Des frappes de drones menées par l’armée malienne ont tué huit chefs rebelles touaregs dans la ville de Tinzaouatine, dans le nord du pays, a déclaré dimanche un porte-parole des rebelles. C’était la première fois depuis le début de la rébellion en 2012 qu’autant de dirigeants tauregs étaient tués au cours d’une seule attaque.
« Plusieurs frappes synchronisées de drones ont martyrisé un dirigeant de l’Azawad le 1er décembre 2024 à Tinzaouatine, près de la frontière algérienne », a déclaré le porte-parole Mohamed Elmaouloud Ramadane dans un communiqué.
Azawad est le terme utilisé par les séparatistes pour désigner le nord du Mali. Le communiqué des séparatistes liste les noms de huit chefs touareg, dont le plus connu est Fahad Ag Al Mahmoud, secrétaire général du Gatia, un groupe armé touareg.
Dimanche soir, l’état-major des forces armées maliennes a confirmé la mort des chefs rebelles, qu’il a qualifiés de terroristes, « au cours d’une opération spéciale ». Le communiqué militaire a été diffusé sur la chaîne de télévision nationale malienne ORTM.
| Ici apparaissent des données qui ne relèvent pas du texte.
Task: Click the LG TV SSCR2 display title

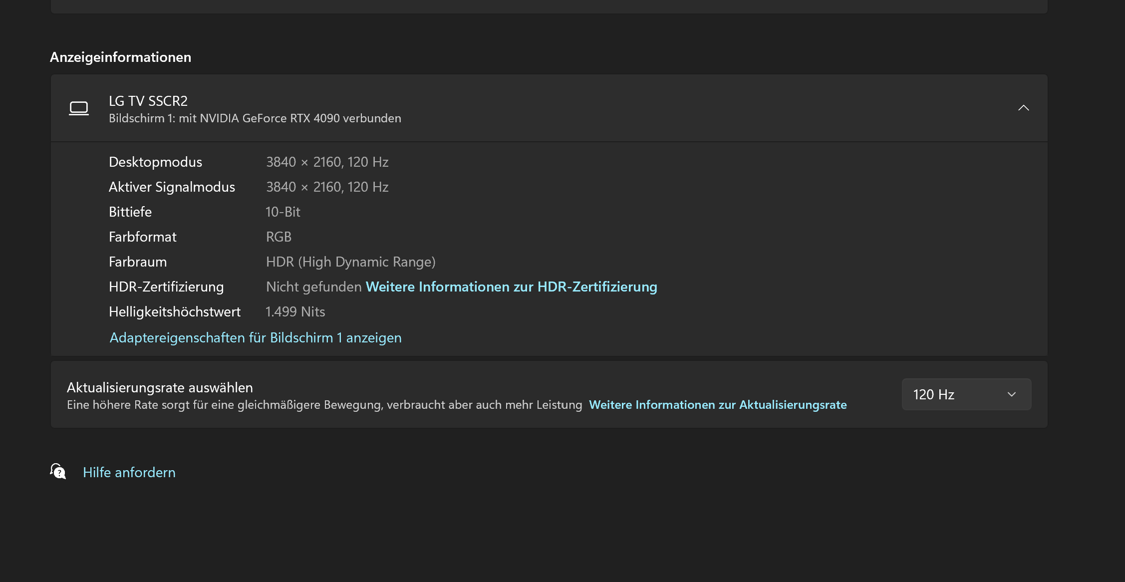Action: tap(148, 101)
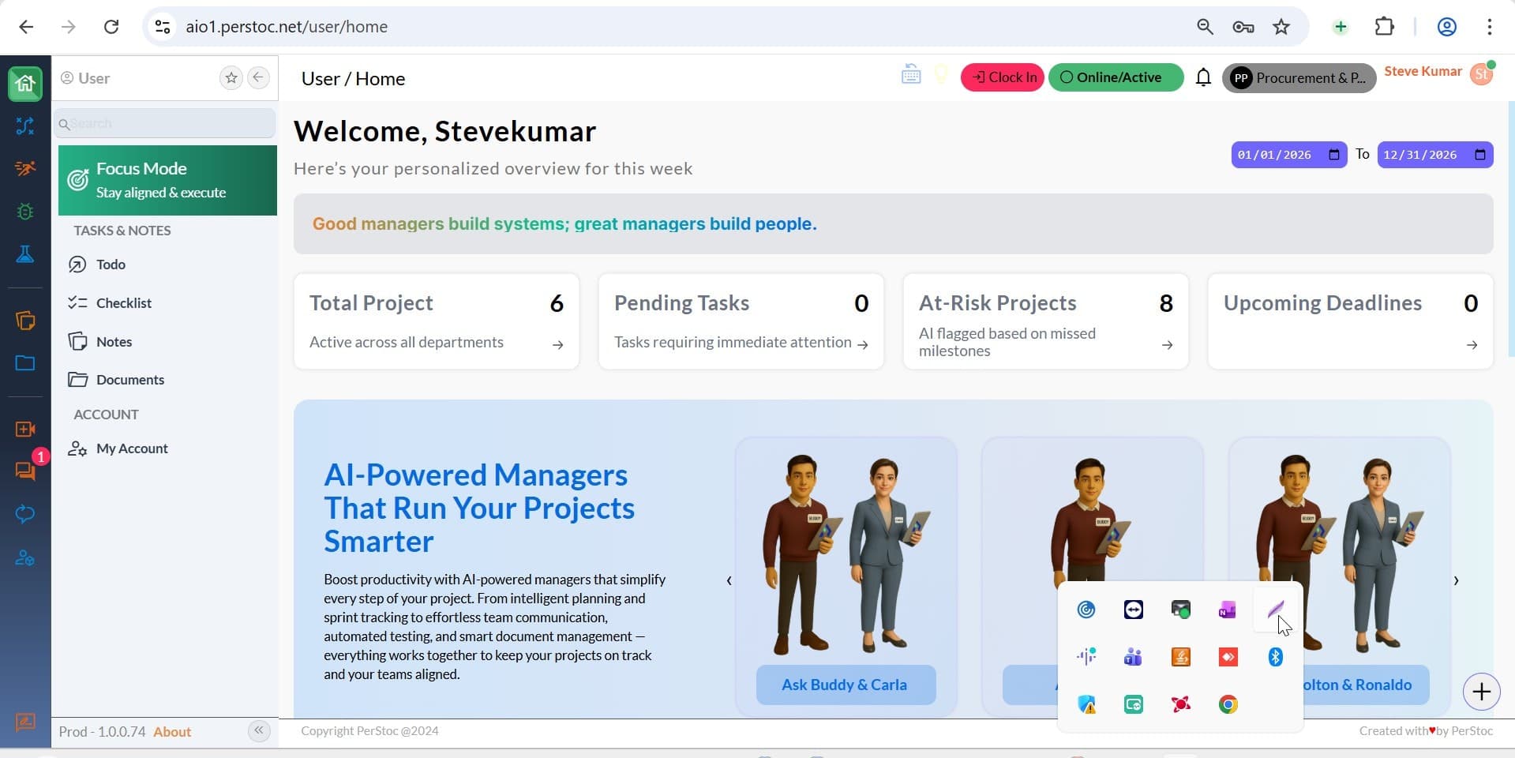
Task: Open Bluetooth settings from the app panel
Action: [1275, 656]
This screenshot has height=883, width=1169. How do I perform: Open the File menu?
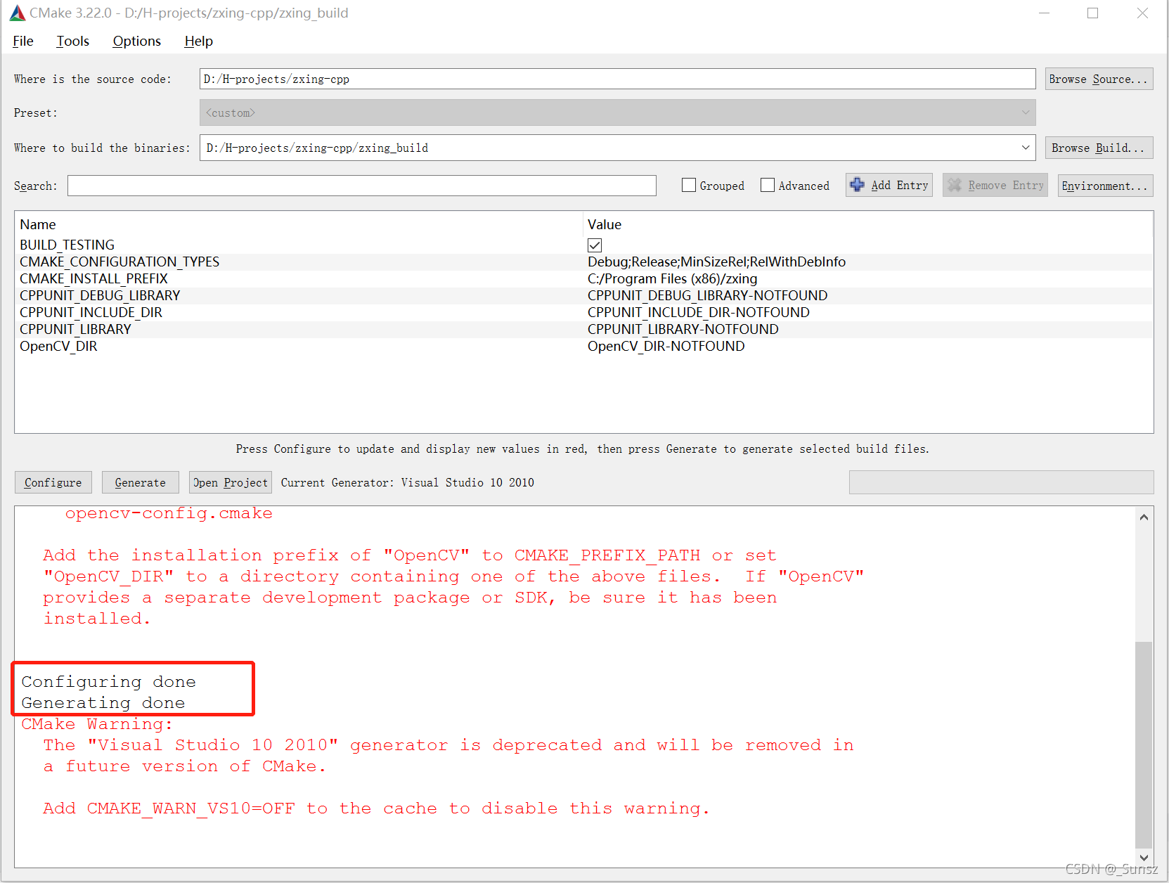(x=22, y=41)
L’attaque de l’armée malienne a eu lieu un jour après que les groupes armés du nord ont annoncé leur fusion en une seule entité politico-militaire, désormais appelée Front de libération de l’Azawad. La mission du nouveau groupe est « la libération totale de l’Azawad et la formation de l’Autorité de l’Azawad », a déclaré Mohamed Elmaouloud Ramadane, porte-parole des groupes, dans un communiqué daté du 30 novembre.